Öl-Auktion im Amazonas: 47 Blöcke trotz Proteste und ohne Umweltprüfung vergeben
Mark BolnbachÖl-Auktion im Amazonas: 47 Blöcke trotz Proteste und ohne Umweltprüfung vergeben
Brasiliens Nationale Agentur für Erdöl, Erdgas und Biokraftstoffe veranstaltete am 17. Juni 2025 eine Versteigerung fossiler Brennstoffe. Dabei wurden 172 Öl- und Gasblöcke angeboten, von denen sich 68 im brasilianischen Amazonasgebiet befinden. Umwelt- und Indigenenorganisationen lehnten den Verkauf von Anfang an vehement ab.
Bei der Auktion gingen 47 Blöcke an der Amazonasmündung in die Vergabe, wovon 19 erfolgreich vergeben wurden. Diese umfassen 16.312 Quadratkilometer Meeresgebiet. Internationale Konzerne wie Chevron, CNPC, ExxonMobil und Petrobras sicherten sich die Rechte an diesen Blöcken.

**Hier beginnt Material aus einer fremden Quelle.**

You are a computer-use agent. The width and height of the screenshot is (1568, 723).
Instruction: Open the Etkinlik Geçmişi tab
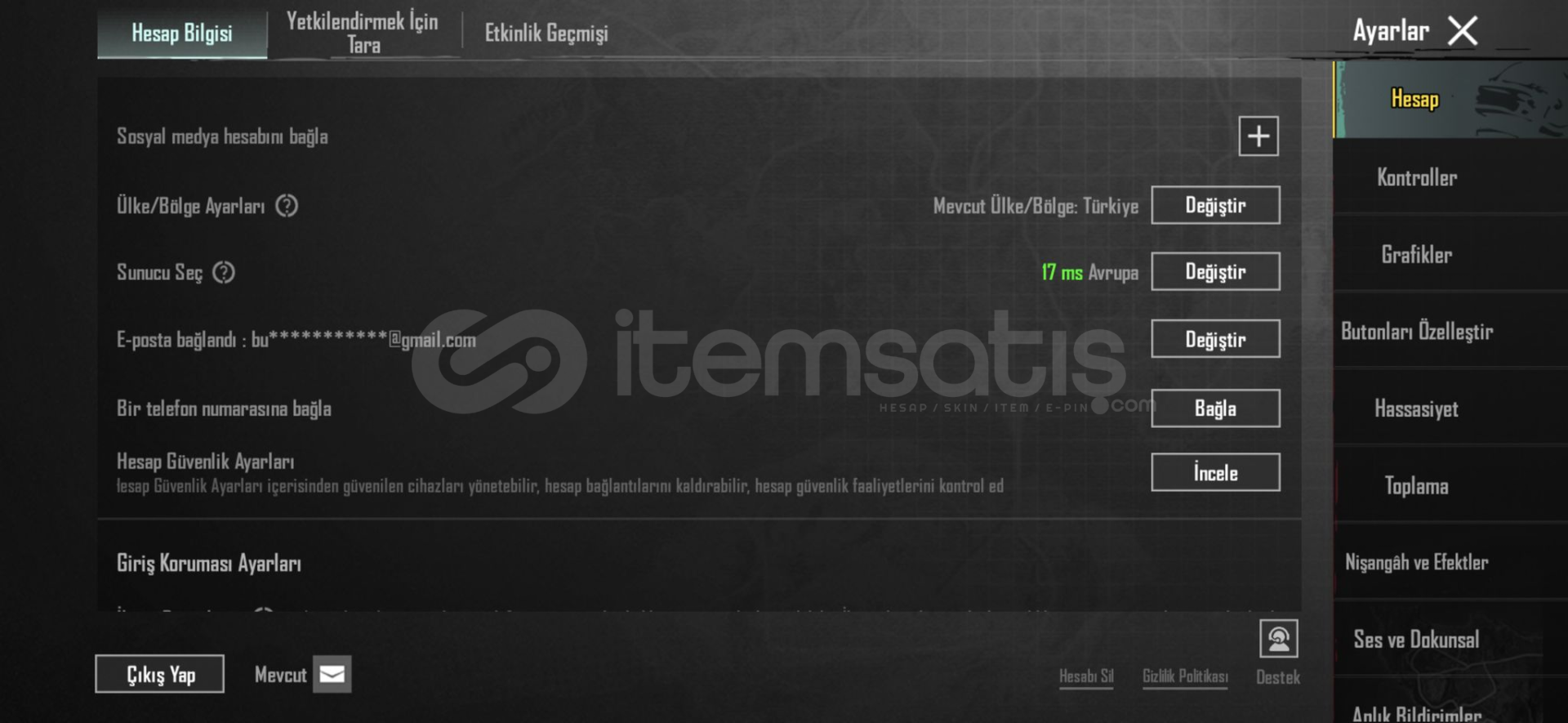(546, 33)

Vor der Versteigerung wurde keine Umweltverträglichkeitsprüfung der Sedimentgebiete durchgeführt. Die Bundesstaatsanwaltschaft hatte einen Eilantrag auf Stopping des Verfahrens eingereicht und auf Verfahrensmängel sowie unzureichende Folgenabschätzungen hingewiesen. Zudem erfolgte der Verkauf ohne die freie, vorherige und informierte Zustimmung der indigenen und traditionellen Gemeinschaften – ein Verstoß gegen das Übereinkommen 169 der Internationalen Arbeitsorganisation (ILO).
Häuptling Jonas Mura vom Volk der Mura verurteilte die Auktion und warnte vor Zerstörung, Verschmutzung, Armut und Krankheiten für das Amazonasgebiet. Gisela Hurtado von Stand.earth argumentierte, der Verkauf bedrohe indigene Territorien und stehe im Widerspruch zum Pariser Klimaabkommen. Kritiker warfen Brasilien zudem vor, seine Glaubwürdigkeit als Gastgeber der UN-Klimakonferenz COP30 zu untergraben und widersprüchliche Signale in der Klimapolitik zu senden.
Umweltschützer wiesen darauf hin, dass Brasilien eine Chance verpasse, auf erneuerbare Energien umzusteigen. Das Land verfüge über großes Potenzial in den Bereichen Wind-, Solar- und Wasserkraft.
Trotz rechtlicher Klagen und breiter Kritik wurde die Versteigerung durchgeführt. Große Ölkonzerne halten nun die Rechte an ausgedehnten Gebieten im Amazonasraum. Der Schritt wirft Fragen nach Umweltzerstörung auf und steht im Konflikt mit den erklärten Klimazielen Brasiliens.